GE Healthcare unveiled a new flagship CT scanner May 13 at the International Symposium on Multidetector-Row CT in Las Vegas.

As the show opened, GE executives were hoping for the arrival of clinical images from Froedtert Hospital in Milwaukee, where engineers last week were still installing the new LightSpeed CT750 HD (high definition).

The only externally discernible signs of change are a subtle difference in coloring, imprint of the GE meatball on the right front, and the capital letters HD on the side. GE has completely overhauled the underlying mechanism, however. The new system incorporates a detector with a nonceramic material composed principally of the gemstone garnet, the first new detector material from GE in 20 years; an x-ray tube that adjusts the shape and energy of focal spots; a data acquisition system that optimizes information management; and improved reconstruction software and hardware.

Tests of the integrated system, which is still pending FDA clearance, have documented technical specifications with potentially extraordinary clinical performance. Claims attached as part of GE's 510(k) submission indicate increased spatial resolution to 230 microns, contrast improvement by 33% in the body and 47% in the heart, and the potential to draw data from 101 separate energy levels, revealing information specific to certain clinical conditions, and the reduction or elimination of artifacts.

The CT750 HD is equipped to capture data from those 101 individual energies drawn from the range between 40 kVp and 140 kVp. Thanks to a newly developed x-ray subsystem of tube and generator, energies will switch between high and low in half a millisecond.

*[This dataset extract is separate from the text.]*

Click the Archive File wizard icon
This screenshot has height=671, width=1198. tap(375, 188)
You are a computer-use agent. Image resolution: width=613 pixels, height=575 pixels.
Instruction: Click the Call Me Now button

GE's spectral imaging looks at structures at the optimal energy level for their visualization, according to Dominic P. Smith, general manager of molecular imaging and CT marketing and advanced applications at GE Healthcare. Certain sweet spots may exist for certain kinds of visualization. Liver lesions, for example, may appear best in the range between 75 kVp and 83 kVp, according to research.

Similarly, energies may be leveraged to reduce artifacts. Calcium might be subtracted from arterial plaque at 80 kVp, thereby eliminating or reducing calcium blooming, Smith said. Images obtained between 100 kVp and 110 kVp show about 50% less beam hardening. This reduction, in turn, may be used to improve the visualization of orthopedic prostheses.

"The body guys, even potentially ortho, haven't had a major change in image quality for a long time - not since we went to 16-slice," Smith said. "We think we have some real gains in this space."

The new system is designed to acquire 21.5 line pairs per centimeter, a marked advance over the 14 to 16 lp/cm benchmark for current 64-slice systems. Cardiac imaging will improve about 47% from between 8 and 10 lp/cm to between 12 and 14 lp/cm.

GE this week will showcase x-ray dose reductions of 50% in scans throughout the body, similar to those achieved using methods applied on earlier LightSpeed versions when imaging the heart.

"We are bringing this philosophy of dose reduction to the body," Smith said. "We are going to take dose out of 65 million procedures done annually the way we did the two million for the heart."